Un uso para el aceite de oliva una vez pasada la fecha de caducidad

Por una vez, no importa si es afrutado, amargo o picante. Solo tiene que ser resbaladizo. Aun así, nada mejor que el aceite de oliva cuando los luchadores se enfrentan en este antiguo ritual.


. El excelente sabor y los beneficios del aceite de oliva son incuestionables. Pero en Turquía, el aceite de oliva tiene otros usos que quizá te sorprendan. Se utiliza en un deporte tradicional llamado «lucha en aceite».  Como uno de los deportes más populares de Turquía, la lucha en aceite tiene una larga historia que se remonta a la época persa, alrededor del año 1065 a. C. En este interesante deporte, dos luchadores se untan con aceite de oliva antes de luchar e intentan encontrar el equilibrio perfecto para ganar.  Antes de empezar a luchar, gritan la famosa expresión «¡Hayda Bre!» para animarse mutuamente de cara al combate. Es como una advertencia, o casi como lanzarse el guante el uno al otro.

Llevan unos pantalones cortos y ajustados de cuero llamados «kispet», que pesan alrededor de 13 kilogramos (casi 30 libras). Fabricados con cuero de búfalo de agua, los kispets son la única prenda que visten los luchadores de aceite. También son muy importantes porque pueden influir en el resultado del combate. Con el cuerpo untado de aceite, un luchador intentará meter una mano dentro del kispet de su oponente para agarrarlo y tirarlo de espaldas.

Los torneos son como grandes ferias con música, comida y celebraciones. No se trata solo de compartir un evento deportivo, sino también de perpetuar una antigua tradición. La lucha en aceite turca se celebró oficialmente por primera vez en 1347, cuando Suleiman Pasha, hijo del segundo sultán otomano Orhan Gazi, estableció un campamento temporal cerca del distrito de Edirne, en Turquía.

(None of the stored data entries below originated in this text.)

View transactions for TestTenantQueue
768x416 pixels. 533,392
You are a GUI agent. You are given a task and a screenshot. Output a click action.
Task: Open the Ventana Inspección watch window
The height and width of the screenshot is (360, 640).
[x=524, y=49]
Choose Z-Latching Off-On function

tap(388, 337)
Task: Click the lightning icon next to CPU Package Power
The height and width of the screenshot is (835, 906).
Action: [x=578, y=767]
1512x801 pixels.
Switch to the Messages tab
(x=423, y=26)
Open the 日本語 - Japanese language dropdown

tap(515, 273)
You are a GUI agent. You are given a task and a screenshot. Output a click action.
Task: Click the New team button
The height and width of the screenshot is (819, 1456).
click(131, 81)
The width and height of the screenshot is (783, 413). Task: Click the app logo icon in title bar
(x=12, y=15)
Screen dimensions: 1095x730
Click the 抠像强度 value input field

Cuenta la leyenda que, durante este campamento, su equipo de 40 hombres tocaba música, disfrutaba de la comida y la bebida, y practicaba la lucha en aceite entre ellos. El deporte se convirtió en una contienda interminable en la que los dos luchadores fueron hallados muertos por agotamiento. Fueron enterrados bajo una higuera y, al año siguiente, cuando Suleiman Pasha regresó a la tumba con sus tropas, vieron que se había formado un manantial alrededor de la tumba. Hoy en día, la zona se conoce como «Kırkpınar», que literalmente significa «Cuarenta Manantiales», y aquí se celebran cada año los torneos de lucha en aceite más famosos.

En turco, al luchador se le llama «Pehlivan», que también tiene un significado similar a «héroe». Cada luchador tiene un aprendiz («çırak» en turco) en formación y, cuando el maestro luchador abandona la arena, el «çırak» toma el relevo para continuar la tradición. En el torneo hay trece categorías, cada una con un ganador del primer, segundo y tercer puesto. Estas categorías no se establecen solo por peso, sino también según el tamaño, la edad y el historial. La única excepción es la categoría superior, la de Luchador Jefe («Baş Pehlivan» en turco), donde los emparejamientos se deciden por sorteo ante el público. El rango de edad, por ejemplo, va de los 12 a los 40 años en los torneos modernos.

Kırkpınar es un evento de tres días de duración en el que el presidente de Turquía acude el tercer día para ver las finales. Y antes de las finales, el ayuntamiento organiza una subasta en la que se puja por un carnero. El mejor postor se convierte en el «aga» del Kırkpınar del año siguiente, así como en patrocinador encargado de organizar cenas, eventos y festividades. Así, al final del torneo, el presidente, el aga y el alcalde entregan el premio Baş Pehlivan. El pasado mes de junio, la 649.ª edición de las históricas luchas de aceite de Kırkpınar se prolongó durante una semana y, el primer día, se utilizaron unos 500 kg de aceite de oliva para cubrir los cuerpos de los luchadores. En 2011, la 650.ª edición de los combates se celebrará entre el 20 y el 26 de junio.

La lucha en aceite tiene también un lado espiritual que consiste en encontrar el «equilibrio». El aceite hace que sea muy difícil alcanzar este objetivo, pero la lucha en aceite de oliva tiene más que ver con la fuerza y la resistencia que con movimientos ingeniosos. En este caso, puede que el aceite de oliva no sea para degustar, pero sin duda ofrece una gran experiencia de un deporte ancestral.